→ SUPPLIED DATA
++++++++

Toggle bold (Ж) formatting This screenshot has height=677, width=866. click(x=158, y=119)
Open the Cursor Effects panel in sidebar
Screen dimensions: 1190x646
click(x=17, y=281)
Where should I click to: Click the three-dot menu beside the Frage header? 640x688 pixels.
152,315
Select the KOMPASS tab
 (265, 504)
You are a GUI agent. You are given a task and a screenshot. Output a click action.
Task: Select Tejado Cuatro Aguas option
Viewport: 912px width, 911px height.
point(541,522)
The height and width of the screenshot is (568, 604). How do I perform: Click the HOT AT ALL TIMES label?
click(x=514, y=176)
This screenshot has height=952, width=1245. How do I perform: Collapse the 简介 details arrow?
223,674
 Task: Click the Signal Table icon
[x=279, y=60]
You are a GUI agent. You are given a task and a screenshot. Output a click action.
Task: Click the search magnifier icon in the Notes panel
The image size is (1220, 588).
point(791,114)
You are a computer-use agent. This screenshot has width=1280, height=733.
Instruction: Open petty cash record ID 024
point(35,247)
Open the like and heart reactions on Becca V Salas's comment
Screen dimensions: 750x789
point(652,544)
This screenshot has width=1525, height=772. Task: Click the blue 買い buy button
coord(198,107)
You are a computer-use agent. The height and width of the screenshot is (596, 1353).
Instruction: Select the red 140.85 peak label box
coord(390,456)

++++++++

→ WORK REQUEST
Please copy each record shown above exactly.

→ RESPONSE
Toggle bold (Ж) formatting This screenshot has height=677, width=866. click(x=158, y=119)
Open the Cursor Effects panel in sidebar
Screen dimensions: 1190x646
click(x=17, y=281)
Where should I click to: Click the three-dot menu beside the Frage header? 640x688 pixels.
152,315
Select the KOMPASS tab
 (265, 504)
You are a GUI agent. You are given a task and a screenshot. Output a click action.
Task: Select Tejado Cuatro Aguas option
Viewport: 912px width, 911px height.
point(541,522)
The height and width of the screenshot is (568, 604). How do I perform: Click the HOT AT ALL TIMES label?
click(x=514, y=176)
This screenshot has height=952, width=1245. How do I perform: Collapse the 简介 details arrow?
223,674
 Task: Click the Signal Table icon
[x=279, y=60]
You are a GUI agent. You are given a task and a screenshot. Output a click action.
Task: Click the search magnifier icon in the Notes panel
The image size is (1220, 588).
point(791,114)
You are a computer-use agent. This screenshot has width=1280, height=733.
Instruction: Open petty cash record ID 024
point(35,247)
Open the like and heart reactions on Becca V Salas's comment
Screen dimensions: 750x789
point(652,544)
This screenshot has width=1525, height=772. Task: Click the blue 買い buy button
coord(198,107)
You are a computer-use agent. The height and width of the screenshot is (596, 1353).
Instruction: Select the red 140.85 peak label box
coord(390,456)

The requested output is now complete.